--- START OF Supplied passage ---

Katrina R’s mom, Judith, said, “I played with Barbies when I was younger. I played with them with my friends about once a week or so. I had the Barbie Dreamhouse. My brother had G.I. Joes.”

“My mom had an 8-track player in 2nd-3rd grade. Then she got a Steed [sic] Miller band for Christmas in 4th-5th grade. she then got a Sony Walkman in 6th-7th grade. My mom used her tapes almost daily from 2nd grade to college plus. She would sometimes make tapes for her friends as gifts.”

“My mom used calculators throughout school. In high school she used a graphing calculator about once a week. She got a calculator watch in late elementary school (she had to earn it).

Some of the other responses, “Record off radio on cassette tapes. Bring in car to listen to music. Had to buy tapes in a store if you wanted to listen to music.” “My dad had 600 cassette tapes. He used it twice a day.” “My dad had 1 calculator. He used it twice a week.” Fascinating recollection right there!

--- END OF Supplied passage ---

**Directions:**
A – In the passage on parents' childhood toys and gadgets, how many cassette tapes does one response say a dad had?
B – Transcribe the stretch of the passage on parents' childhood toys and gadgets from "Some of the" through "recollection right there!".
C – Write the next part of the passage on parents' childhood toys and gadgets, picking up after its final sentence.

--- START OF Information provided ---

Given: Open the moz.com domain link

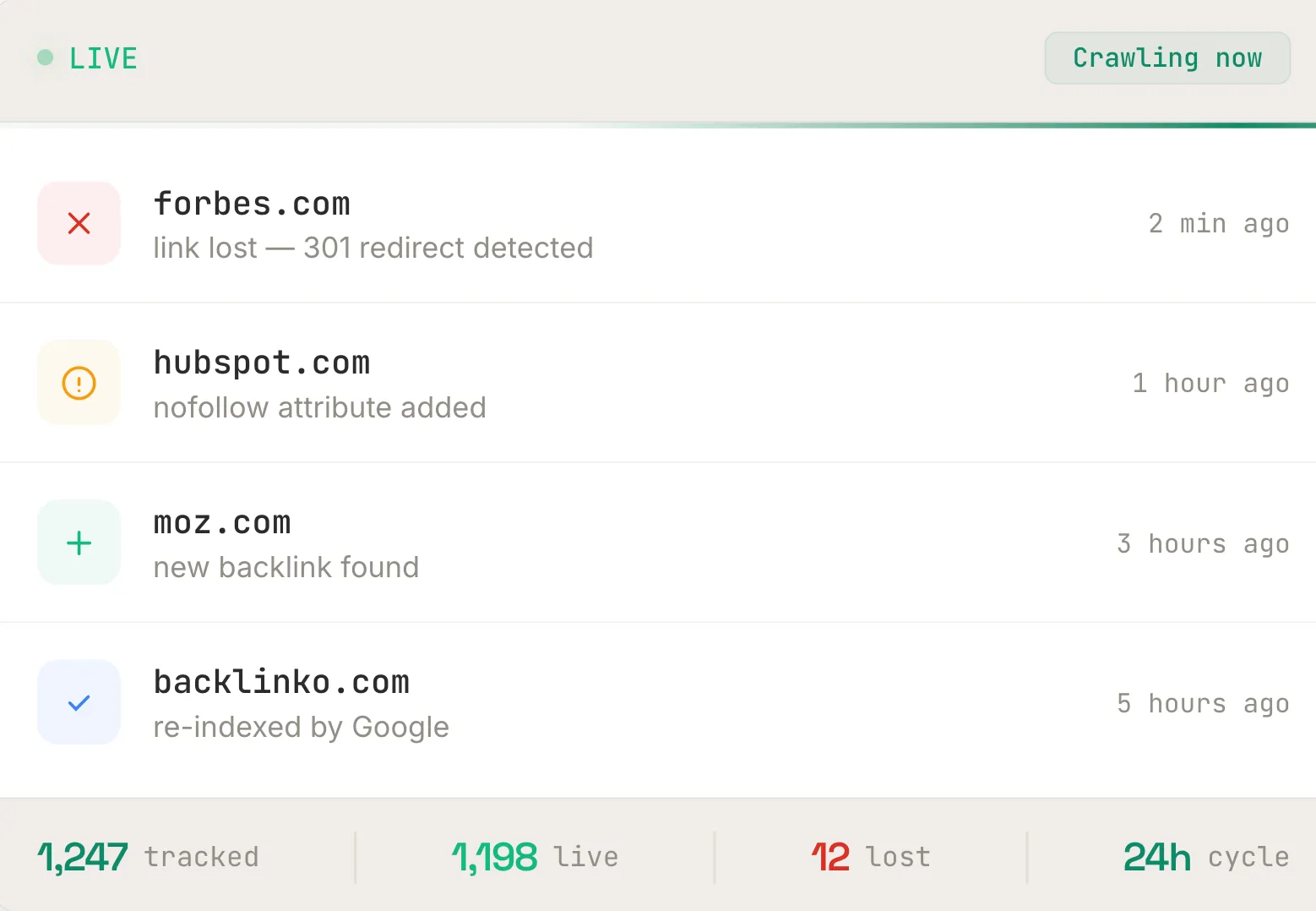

--- END OF Information provided ---

**Exercise results:**
A – 600 cassette tapes.

B –
Some of the other responses, “Record off radio on cassette tapes. Bring in car to listen to music. Had to buy tapes in a store if you wanted to listen to music.” “My dad had 600 cassette tapes. He used it twice a day.” “My dad had 1 calculator. He used it twice a week.” Fascinating recollection right there!

C –
Two parents sent in some of their old cassette tapes to the classroom and I was SO EXCITED! Luckily, I have a boom box with dual cassette deck to play them on!  I played Duran Duran’s Rio cassette for the students that morning. I told my students about making mixed tapes for friends myself and my girlfriend (now wife – GQ was the recipient of many, many mixed tapes from me).  It’s not exactly the one in the picture, but it’s close.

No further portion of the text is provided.